▶ Work to do
1 – Can you echo a passage of the plane comparison thread word for word, beginning at the words "In conclusion I" and stopping after "photography is superb."?
2 – In the plane comparison thread, why was the Clifton the nicer plane to use on the gnarly rock maple? Answer in one to three sentences.
3 – Will you pick up the plane comparison thread after its last sentence and keep writing?

▶ Page
::::::

Lever caps, I'm only going to show the bit that counts which of course is the flat area that presses down on the cap iron. Here you can see that the clifton has more metal engaging on the cap iron than the L/N, not sure if this matters much but its a step in the right direction from Clifton. Both are well made, but if we are going for looks both have there plus points, bronze is more attractive perhaps but I like the polished surface on the Clifton and it says Clifton in case I forget which plane I'm using. 





Frogs, The L/N has more surface to bear on at the top, but the important bit is at the bottom where both are the same. Take from that what you will.





Cap irons, top L/N, bot Clifton.





Right L/N, left Clifton. Notice the shine in the Clifton, this is a nice touch.





I noticed a tiny bit of play with the stay set cap iron, I've never used one or seen one so I will let others say if this is normal?









Lever arms, here I think L/N has the edge on the Clifton.









The fit when all back together, both nice and solid.









frog adjusting wheel.

Clifton.




L/N.




Handles, I found the Clifton more comfortable to use after prolonged periods, but I would be splitting hairs if I'm honest.













Onto the irons and planing, both sharpened by hand in this case, Clifton with the ruler trick, and the T10 not. Take from that what you will, but they are both sharp.













After they had both planed the Oak and the MDF they were both dull but could still plane and take a decent shaving. So I decided to get a piece of rock maple and plane a side a piece.

Gnarly bit of rock maple, I don't expect either to a decent job..and they didn't. The Clifton was the nicer to use, Mainly because of the bigger handle and the extra weight.





Both ended up looking like this.





So both were re-sharpened,, and both gave a lovely smooth surface with no tearout.





A few numbers if that makes any difference.

Blade thickness.

Clifton-3.42 mm
T10-3.12 mm
L/N A2 3.29 mm
L/N O1 3.21 mm

Backlash.

Clifton 1 full turn
L/N 1/2 turn

Sharpening time, don't know how useful this will be as one had the ruler trick, and I'm not used to the stayset cap iron.

L/N 1 min 50 second
Clifton 2 mins 40 seconds

Thinnest shaving I could get

L/N with T10 0.03 mm
Clifton 0.02 mm

In conclusion I found the machining on the L/N slightly better finished but that is reflected in the price. I feel that Clifton could get this right with perhaps 1/2hr or an hour extra time. This is only looks of course and has no bearing on what the the plane can do. They both plane very well, there isn't much in it tbh I couldn't pick between them, but if pushed I pick the Clifton over my L/N with T10 Iron fitted, the Clifton iron edges the T10. But I do like the look off the L/N......make the Clifton a bit nicer and I'm completely sold.


----------



## xy mosian (1 Mar 2015)

Some really great reviews here, and the photography is superb.
However a question. I was expecting the frogs, of both planes, to be held in place by slot head screws. I cannot tell if hexagon heads have been used. If not then how is the frog loosened, to adjust or to be removed?

xy


----------



## mtr1 (1 Mar 2015)

Paul Chapman":3d7vmctq said:


> mtr1":3d7vmctq said:
> 
> 
> > the front knob screw protrudes too much for me, but that's an easy fix, but why is it like that? That said it didn't effect any of my work today because I don't hold the knob with my palm down on top. If you do hold the knob palm down, you are going to get a blister if you don't address this imho.

::::::

▶ Given data
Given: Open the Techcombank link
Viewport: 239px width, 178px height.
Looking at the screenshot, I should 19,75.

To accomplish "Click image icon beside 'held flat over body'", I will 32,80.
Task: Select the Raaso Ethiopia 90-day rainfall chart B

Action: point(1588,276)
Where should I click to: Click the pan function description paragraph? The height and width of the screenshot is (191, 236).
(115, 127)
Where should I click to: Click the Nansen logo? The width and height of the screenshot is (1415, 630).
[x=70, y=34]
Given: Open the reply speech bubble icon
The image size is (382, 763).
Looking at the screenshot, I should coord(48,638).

::::::

▶ Exercise answers
1 –
In conclusion I found the machining on the L/N slightly better finished but that is reflected in the price. I feel that Clifton could get this right with perhaps 1/2hr or an hour extra time. This is only looks of course and has no bearing on what the the plane can do. They both plane very well, there isn't much in it tbh I couldn't pick between them, but if pushed I pick the Clifton over my L/N with T10 Iron fitted, the Clifton iron edges the T10. But I do like the look off the L/N......make the Clifton a bit nicer and I'm completely sold.


----------



## xy mosian (1 Mar 2015)

Some really great reviews here, and the photography is superb.

2 – The Clifton was nicer to use on the rock maple mainly because it has a bigger handle and extra weight.

3 –
> ...



I took the brass top bolt off and took a look, one washer, if I take that out the brass is bearing on the rosewood. The brass bolt is different to everyone of my other plane in that it has a domed top. I tried my hardest today to get a blister using it, but didn't anyway, but my hands are rather like leather.


----------



## mtr1 (1 Mar 2015)

xy mosian":8njv6vlo said:


> Some really great reviews here, and the photography is superb.
> However a question. I was expecting the frogs, of both planes, to be held in place by slot head screws. I cannot tell if hexagon heads have been used. If not then how is the frog loosened, to adjust or to be removed?
> 
> xy



Both are Bedrock planes and adjust from the back, scroll up to my pic of the frog adjusting wheel and you will see how they are adjusted.


----------



## xy mosian (1 Mar 2015)

Ok I see how they can be adjusted. 
Can the frog not be removed? 
What happens if the the frog/bed is not tight enough?

xy


----------



## Peter Sefton (1 Mar 2015)

xy mosian":2stodfvc said:


> Ok I see how they can be adjusted.
> Can the frog not be removed?
> What happens if the the frog/bed is not tight enough?
> 
> xy



This is one of the videos I made last year with Mick Hudson of Clifton. In this video we dismantle and talk about the fixings and benefits of the Bedrock frog over the conventional system. 

https://www.youtube.com/watch?v=RpRc4rsTSEE

This second video show me setting up another Bedrock frog in a WoodRiver plane, this is a bit more of a close up which might help explain the setting up procedure.

https://www.youtube.com/watch?v=KDYM-4i45tI 

Cheers Peter


----------



## mtr1 (1 Mar 2015)

The funny thing with bedrock planes/ frogs in general, is that they are a bit like adjustable shelves, adjusted once then left alone. The frog can be removed via the two screws at the back, I think, like I said adjusted once then left alone it must be years since I've felt inclined to adjust mine.


----------



## xy mosian (1 Mar 2015)

Thank you both gentlemen. 
I agree about the adjustment/ frog removal Mark, but I do like to know these things.
Peter, thank you for those links. As you say they explain everything.
xy


----------



## Peter Sefton (1 Mar 2015)

I noticed a tiny bit of play with the stay set cap iron, I've never used one or seen one so I will let others say if this is normal?

Hi Mark, thanks for taking the time to give it a full workout.

The Clifton two piece cap iron or stay set as they used to be called is designed to pivot on the back fixing pin. People are inclined to file these flat to (make a better fit) but this is a mistake. The intension is when the pressure from the lever cap is applied the cap iron or chip breaker will always sit dead flat on the blade at the cutting edge where the pressure is required. You noticed and mentioned the larger bearing area the Clifton gave at this position over the LN. This is because the Clifton was designed with the sole intention of being the most sturdy hand plane with the least amount of chatter. I remember talking with Alan Reid the previous MD and founder of Clifton planes he told me he never wanted it to be the pretty boy of planes! 

When they started to develop the Clifton planes they studied all aspects of different makes and different vintages of bench planes in the Hawley collection in Sheffield. This involved measuring casting thicknesses, mouth openings, frog fixings and handles shapes.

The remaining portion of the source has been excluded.